§ **Supplied data**:
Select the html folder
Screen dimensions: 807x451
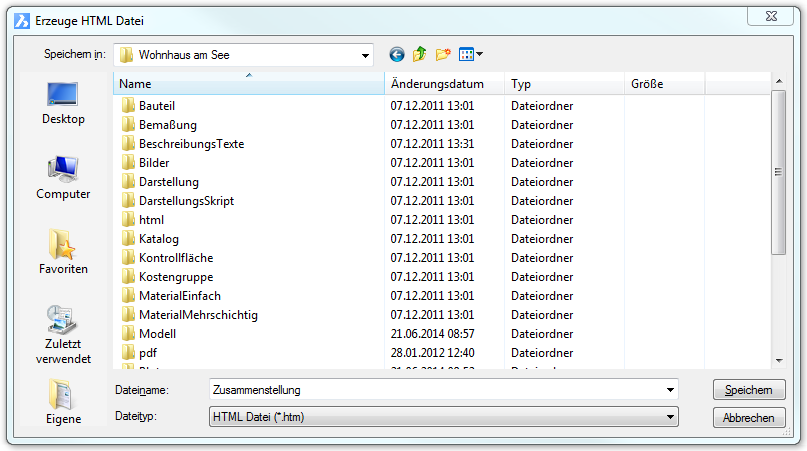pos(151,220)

==

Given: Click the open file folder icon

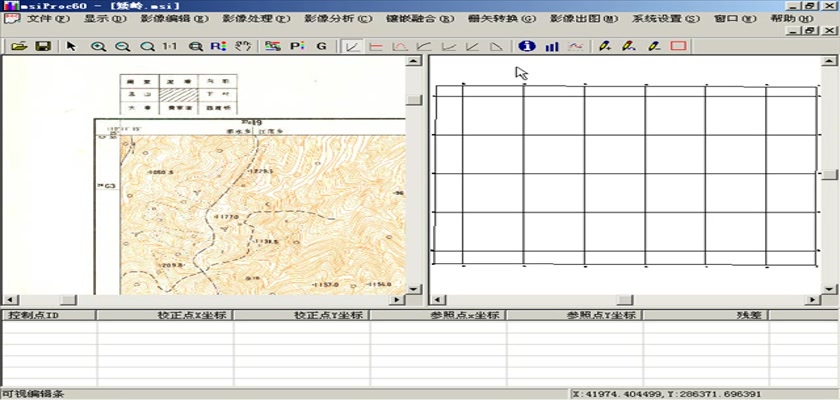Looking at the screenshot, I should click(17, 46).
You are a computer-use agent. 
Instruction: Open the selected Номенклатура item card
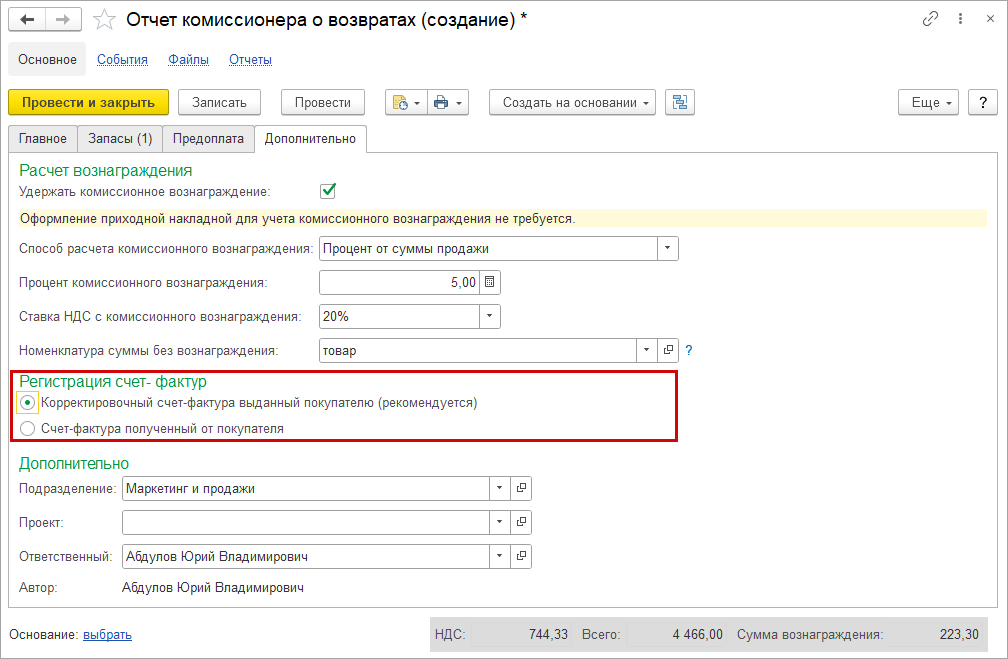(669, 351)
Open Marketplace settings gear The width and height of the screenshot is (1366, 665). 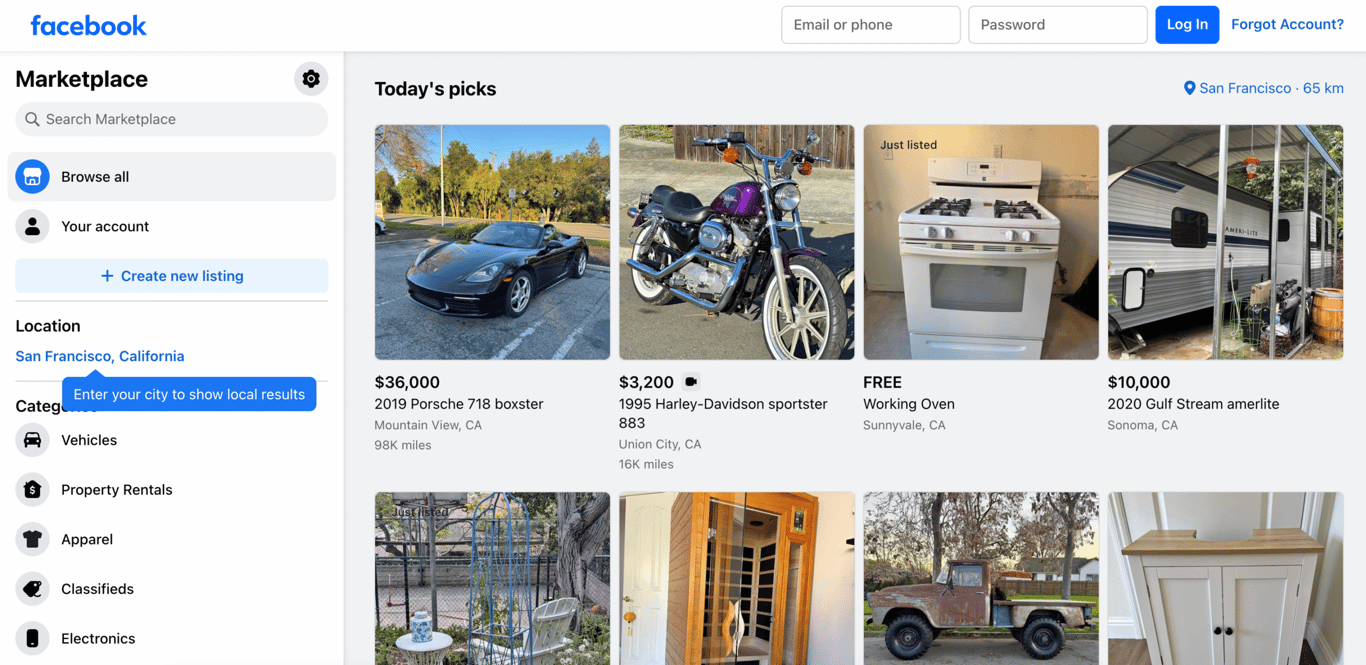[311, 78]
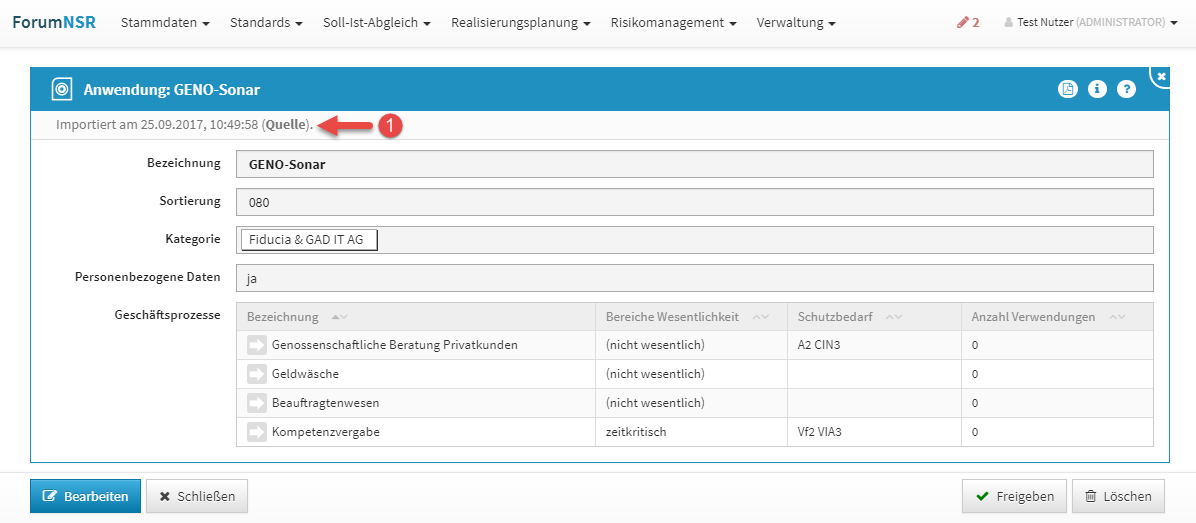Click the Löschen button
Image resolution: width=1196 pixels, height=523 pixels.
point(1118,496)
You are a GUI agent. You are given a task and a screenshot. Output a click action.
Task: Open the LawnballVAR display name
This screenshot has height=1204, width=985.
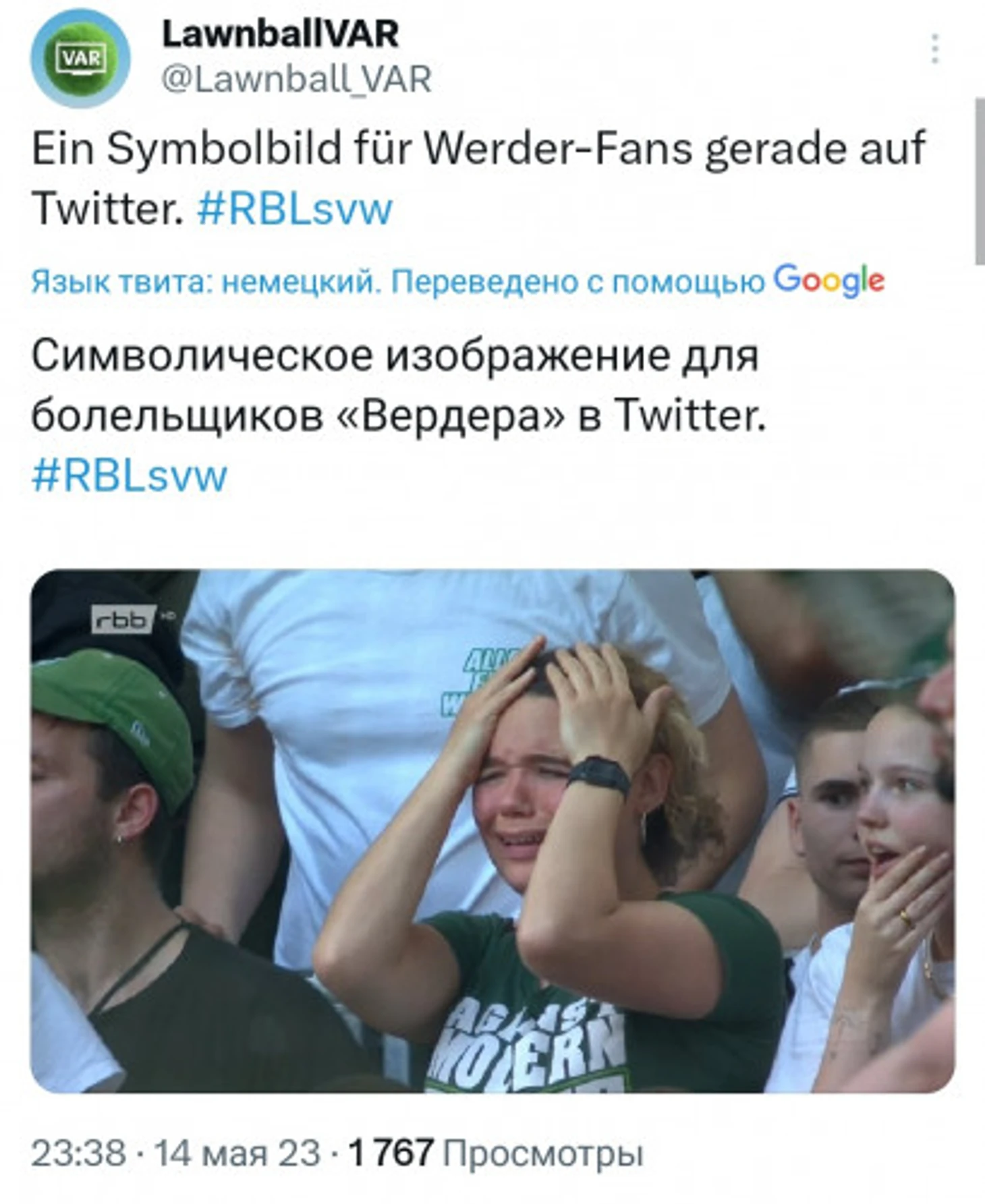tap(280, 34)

§ **The problem**: The number of lines in the data that hold "agent" must be the entire answer.

§ **Solution**: 2